>>
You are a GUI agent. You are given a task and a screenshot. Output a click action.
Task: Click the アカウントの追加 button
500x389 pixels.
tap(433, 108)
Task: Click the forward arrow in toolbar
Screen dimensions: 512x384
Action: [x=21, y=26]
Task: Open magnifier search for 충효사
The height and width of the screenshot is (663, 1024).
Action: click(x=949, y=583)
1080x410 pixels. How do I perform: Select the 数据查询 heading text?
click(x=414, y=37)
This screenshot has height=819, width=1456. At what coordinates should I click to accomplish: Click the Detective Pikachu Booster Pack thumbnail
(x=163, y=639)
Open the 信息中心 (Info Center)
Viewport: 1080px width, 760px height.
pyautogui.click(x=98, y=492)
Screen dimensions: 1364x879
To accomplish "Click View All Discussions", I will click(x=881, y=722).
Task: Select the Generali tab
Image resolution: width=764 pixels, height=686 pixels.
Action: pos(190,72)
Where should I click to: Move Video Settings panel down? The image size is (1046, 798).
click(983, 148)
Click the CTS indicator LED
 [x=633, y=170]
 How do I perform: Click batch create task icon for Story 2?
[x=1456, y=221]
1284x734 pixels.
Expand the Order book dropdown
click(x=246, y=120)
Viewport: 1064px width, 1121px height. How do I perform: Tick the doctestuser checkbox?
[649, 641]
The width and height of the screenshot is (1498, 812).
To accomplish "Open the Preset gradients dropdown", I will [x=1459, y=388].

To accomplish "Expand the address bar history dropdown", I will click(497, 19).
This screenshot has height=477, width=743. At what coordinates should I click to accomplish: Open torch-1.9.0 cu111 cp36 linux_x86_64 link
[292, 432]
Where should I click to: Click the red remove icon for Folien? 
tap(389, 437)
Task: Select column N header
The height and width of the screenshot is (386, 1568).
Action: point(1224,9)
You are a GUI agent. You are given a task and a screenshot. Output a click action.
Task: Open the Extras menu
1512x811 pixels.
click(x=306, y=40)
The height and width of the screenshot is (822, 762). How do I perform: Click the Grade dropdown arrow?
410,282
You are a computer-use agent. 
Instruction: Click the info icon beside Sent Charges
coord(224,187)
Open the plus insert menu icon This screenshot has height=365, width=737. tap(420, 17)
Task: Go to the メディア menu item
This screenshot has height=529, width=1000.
<<
Exercise description :: Would you please write out, exactly and with no other lines, the stretch of the listing above from the line containing "Image resolution: width=764" through the line containing "1284x734 pixels."?

Answer space ::
Image resolution: width=764 pixels, height=686 pixels.
Action: pos(190,72)
Where should I click to: Move Video Settings panel down? The image size is (1046, 798).
click(983, 148)
Click the CTS indicator LED
 [x=633, y=170]
 How do I perform: Click batch create task icon for Story 2?
[x=1456, y=221]
1284x734 pixels.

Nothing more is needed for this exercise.